### DATA RECORDS
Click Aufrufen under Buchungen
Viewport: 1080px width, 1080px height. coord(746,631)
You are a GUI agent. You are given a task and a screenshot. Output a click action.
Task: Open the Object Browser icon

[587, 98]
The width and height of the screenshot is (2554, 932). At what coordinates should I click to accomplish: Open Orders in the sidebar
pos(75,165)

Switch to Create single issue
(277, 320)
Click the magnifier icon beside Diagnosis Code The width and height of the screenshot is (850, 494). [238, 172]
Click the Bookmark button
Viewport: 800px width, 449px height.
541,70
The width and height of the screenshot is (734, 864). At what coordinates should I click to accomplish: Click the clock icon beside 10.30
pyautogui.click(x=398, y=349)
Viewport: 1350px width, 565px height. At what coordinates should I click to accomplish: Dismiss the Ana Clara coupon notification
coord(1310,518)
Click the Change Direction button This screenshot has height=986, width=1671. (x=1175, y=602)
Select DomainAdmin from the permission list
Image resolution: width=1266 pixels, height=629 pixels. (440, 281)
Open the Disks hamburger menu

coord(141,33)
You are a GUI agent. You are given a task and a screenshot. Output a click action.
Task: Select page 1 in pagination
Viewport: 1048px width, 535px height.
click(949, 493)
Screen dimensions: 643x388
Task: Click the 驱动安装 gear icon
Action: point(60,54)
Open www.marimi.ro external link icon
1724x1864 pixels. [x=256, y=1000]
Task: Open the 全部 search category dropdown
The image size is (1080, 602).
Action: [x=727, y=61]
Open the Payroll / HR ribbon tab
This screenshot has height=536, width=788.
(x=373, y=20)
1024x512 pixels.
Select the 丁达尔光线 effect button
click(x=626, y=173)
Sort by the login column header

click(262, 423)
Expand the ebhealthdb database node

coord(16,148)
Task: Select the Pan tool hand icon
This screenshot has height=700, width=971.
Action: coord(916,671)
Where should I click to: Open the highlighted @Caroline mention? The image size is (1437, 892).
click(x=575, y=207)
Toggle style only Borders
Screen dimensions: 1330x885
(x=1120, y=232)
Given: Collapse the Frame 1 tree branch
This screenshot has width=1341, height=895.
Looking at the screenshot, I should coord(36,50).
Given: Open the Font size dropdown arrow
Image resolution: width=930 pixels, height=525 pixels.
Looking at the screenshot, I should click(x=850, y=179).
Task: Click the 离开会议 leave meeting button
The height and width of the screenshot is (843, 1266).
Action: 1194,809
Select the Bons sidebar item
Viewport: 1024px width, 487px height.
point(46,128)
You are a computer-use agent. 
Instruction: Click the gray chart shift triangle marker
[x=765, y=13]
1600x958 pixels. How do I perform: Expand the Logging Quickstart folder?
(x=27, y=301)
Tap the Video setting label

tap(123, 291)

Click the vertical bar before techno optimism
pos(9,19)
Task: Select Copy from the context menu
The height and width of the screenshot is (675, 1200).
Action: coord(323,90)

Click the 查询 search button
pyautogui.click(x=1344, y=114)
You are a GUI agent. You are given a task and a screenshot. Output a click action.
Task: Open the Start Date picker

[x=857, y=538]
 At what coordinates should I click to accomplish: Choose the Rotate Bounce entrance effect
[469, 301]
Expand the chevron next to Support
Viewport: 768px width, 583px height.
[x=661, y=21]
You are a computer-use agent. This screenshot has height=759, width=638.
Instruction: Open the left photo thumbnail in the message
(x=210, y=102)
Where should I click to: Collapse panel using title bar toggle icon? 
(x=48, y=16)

### YOUR ASSIGNMENT
Reproduce each line of the material that mentions "dropdown".

### ANSWER TO THIS PROBLEM
Task: Open the 全部 search category dropdown
Given: Open the Font size dropdown arrow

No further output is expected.